----- Document excerpt

Member of the Senate
- In office 22 March 2018 – 13 October 2022

Member of the Chamber of Deputies
- In office 29 April 2008 – 22 March 2018

Personal details
- Born: Sandro Mario Biasotti 2 July 1948 (age 78) Genoa, Italy
- Party: Forza Italia (till 2009) PdL (2009-2013) Forza Italia (2013-2021) Cambiamo! (since 2021)
- Occupation: Entrepreneur, politician

= Sandro Biasotti =

Italian politician (born 1948)

Sandro Biasotti (born 2 July 1948) is an Italian entrepreneur and politician, former President of Liguria from 2000 to 2005.

== Biography ==
Biasotti is the son of an entrepreneur active in the field of freight transport and built an entrepreneurial group of the sector, with fifteen companies throughout Italy. In 1998, Biasotti decided to sell his activities to engage his entrepreneurial energies in the field of car dealerships.

----------
----- Material supplied

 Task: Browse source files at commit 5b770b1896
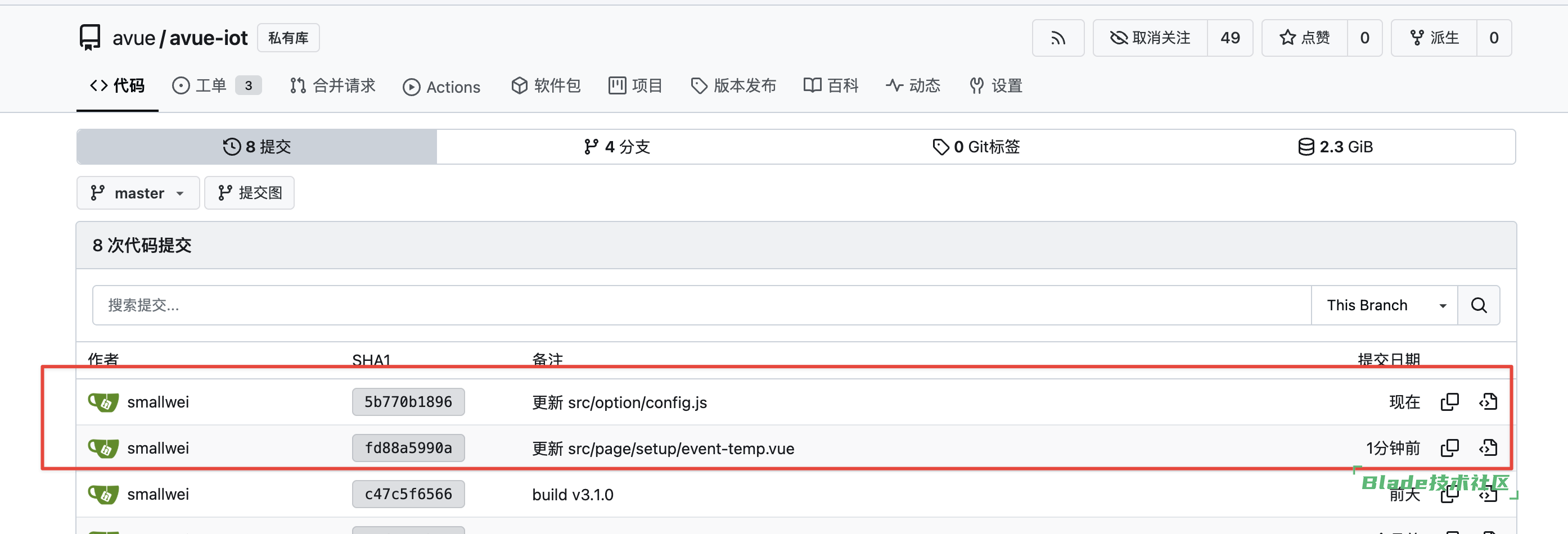pyautogui.click(x=1488, y=402)
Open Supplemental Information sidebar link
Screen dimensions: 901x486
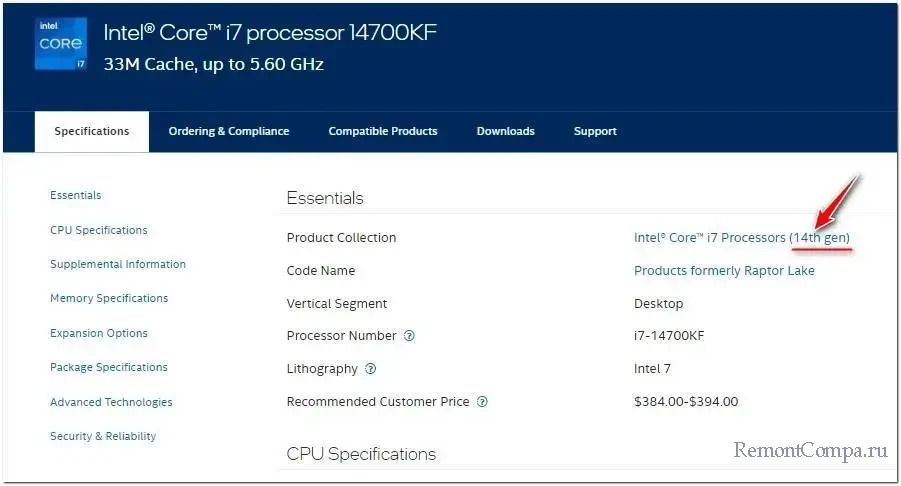click(x=118, y=264)
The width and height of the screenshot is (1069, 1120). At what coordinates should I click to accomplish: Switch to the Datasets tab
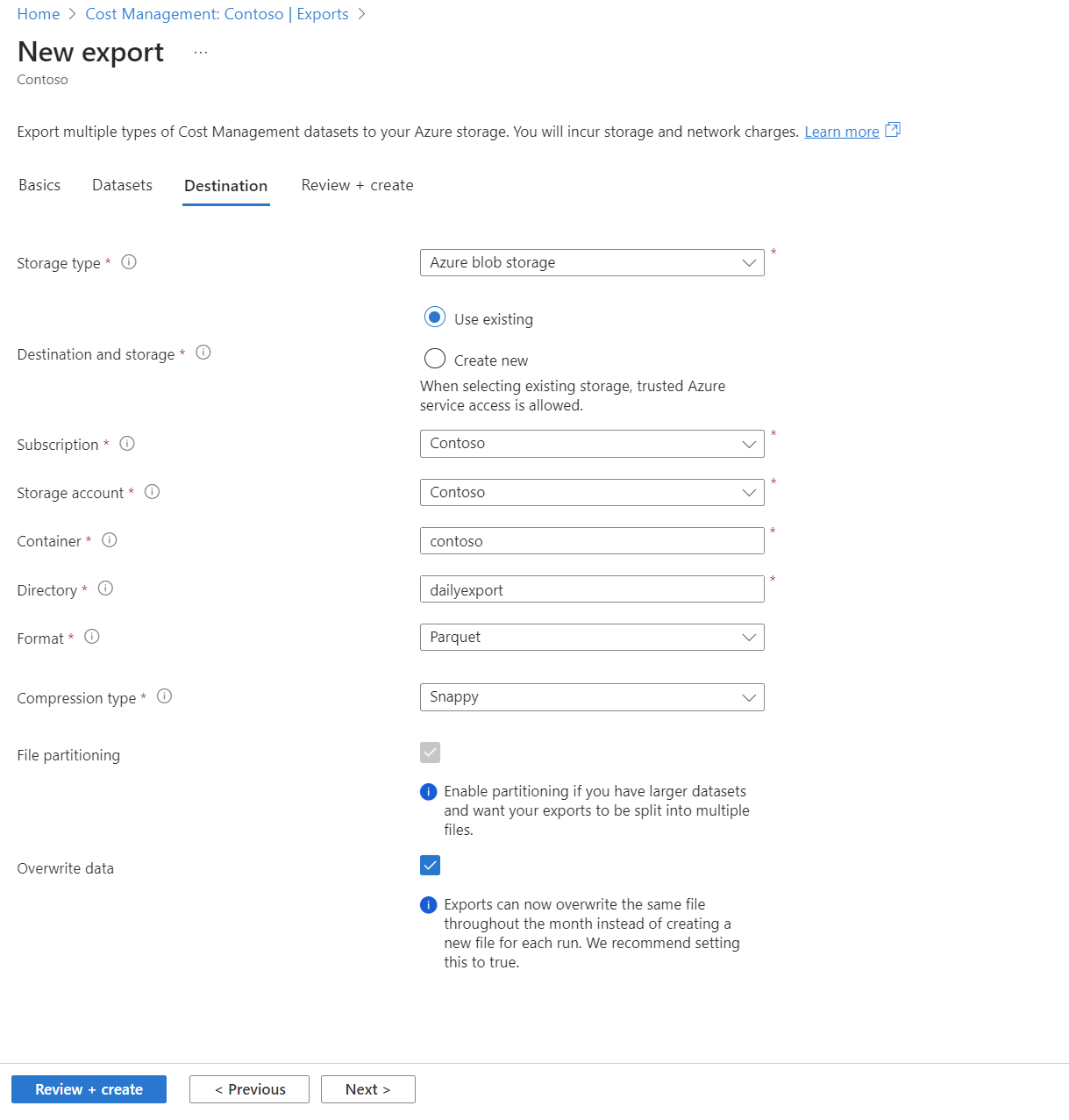pyautogui.click(x=122, y=185)
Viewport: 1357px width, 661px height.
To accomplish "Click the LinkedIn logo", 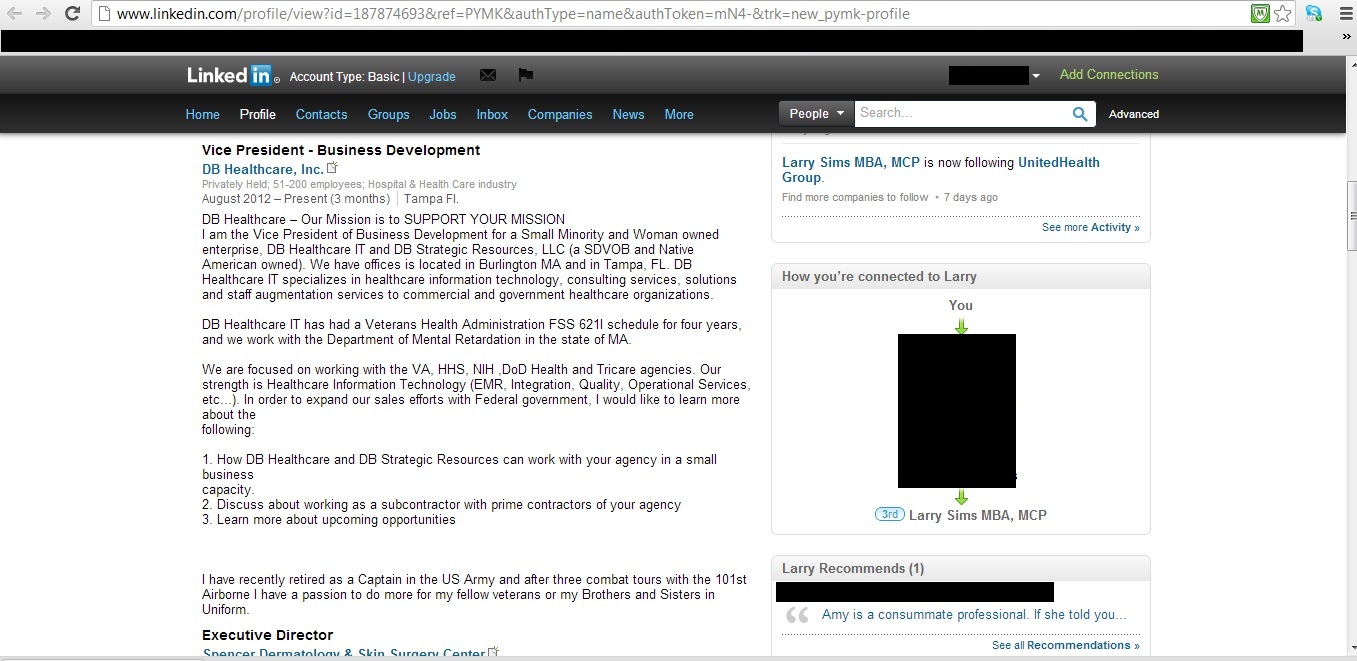I will (229, 75).
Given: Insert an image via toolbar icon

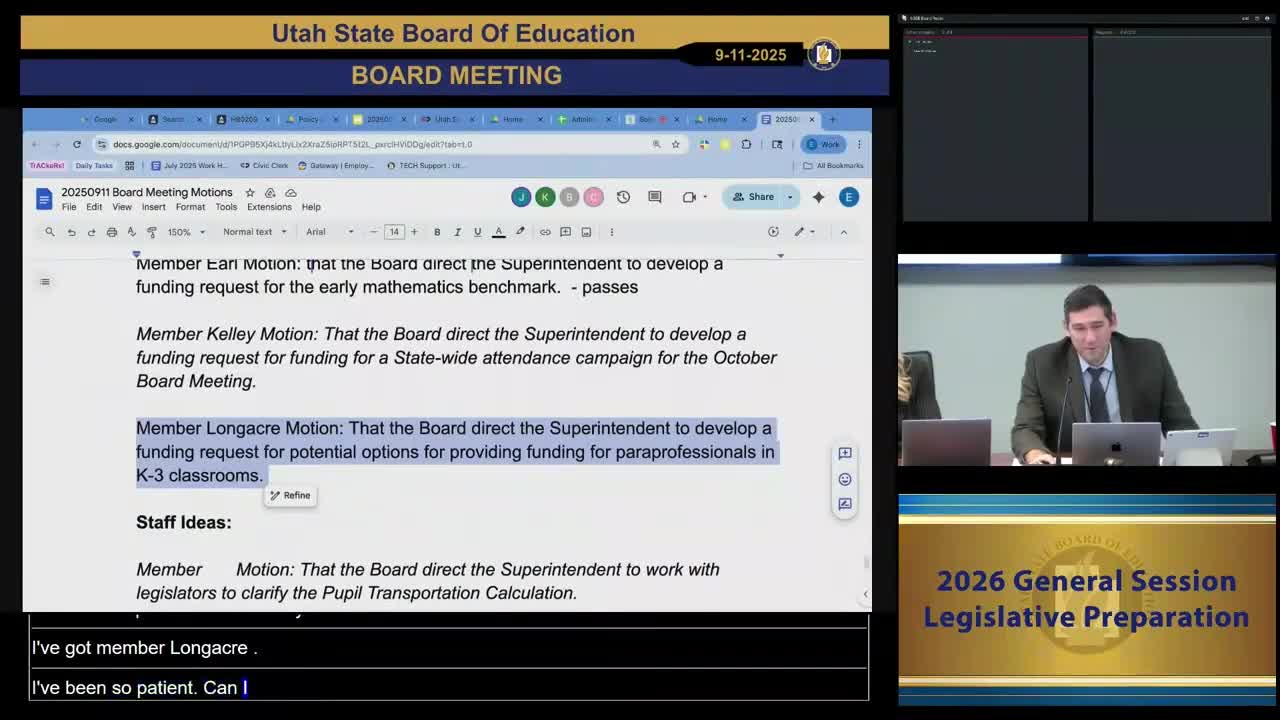Looking at the screenshot, I should tap(585, 231).
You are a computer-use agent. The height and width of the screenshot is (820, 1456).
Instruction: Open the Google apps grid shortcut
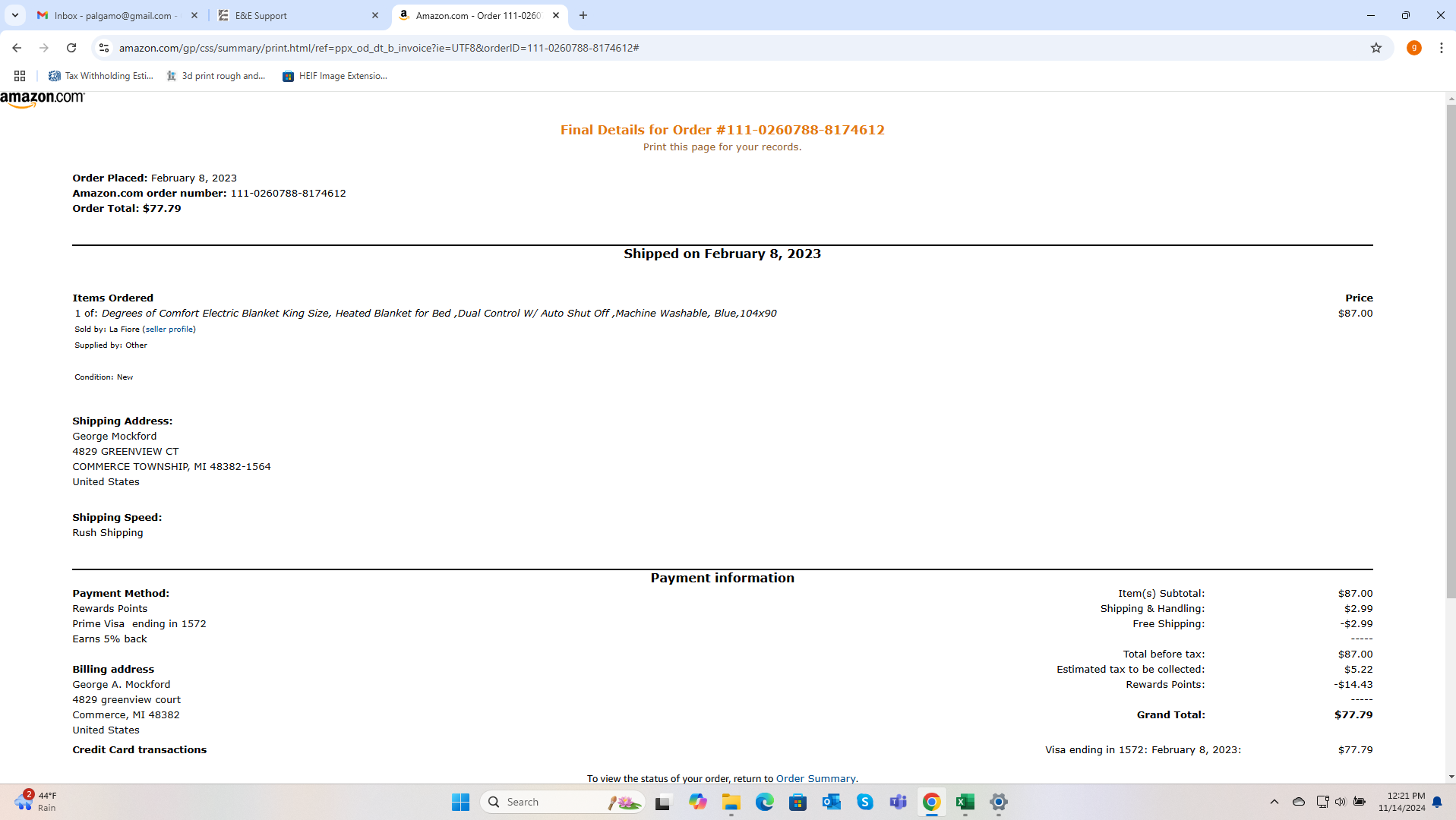(20, 76)
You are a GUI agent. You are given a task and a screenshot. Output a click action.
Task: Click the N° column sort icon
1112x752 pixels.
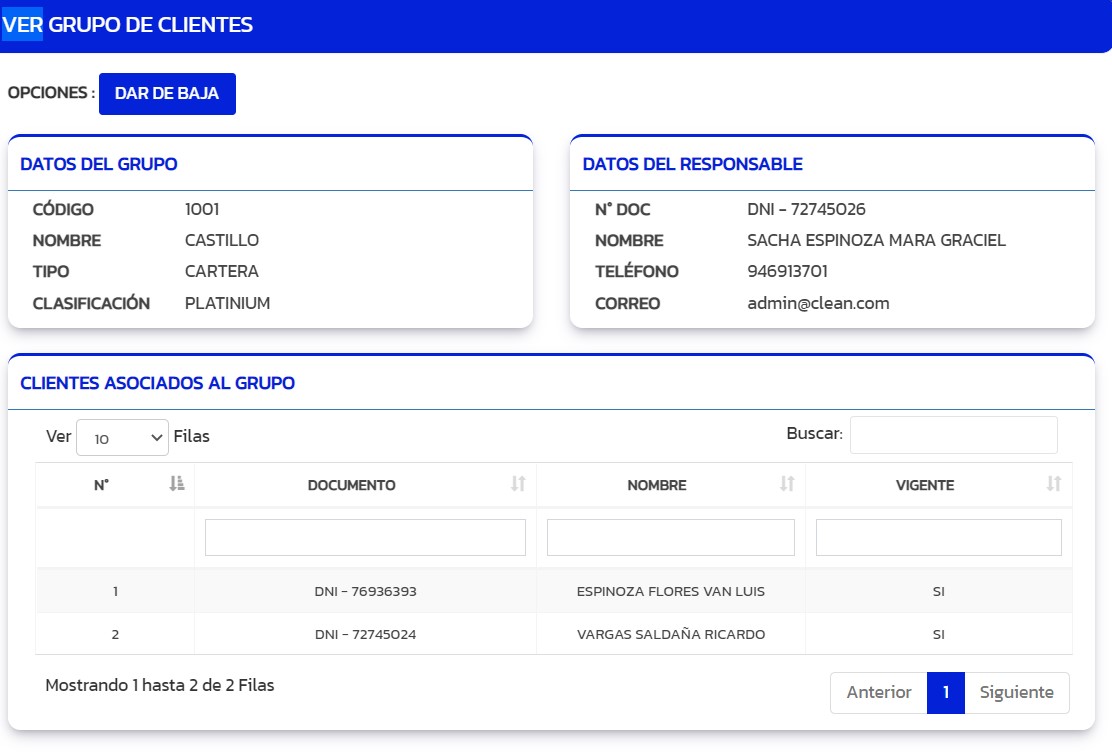(x=177, y=484)
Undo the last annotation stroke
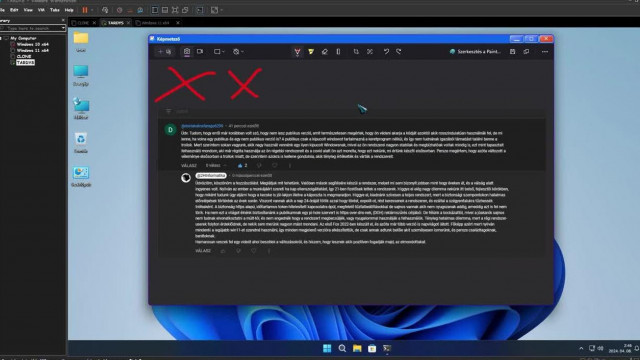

----------

### Required actions
1. Render this sentence from the Sandro Biasotti page into Spanish: "In 1998, Biasotti decided to sell his activities to engage his entrepreneurial energies in the field of car dealerships."
2. According to the Sandro Biasotti page, what office did he hold from 2000 to 2005?

### Task results
1. En 1998, Biasotti decidió vender sus actividades para emplear sus energías empresariales en el sector de los concesionarios de automóviles.

2. President of Liguria.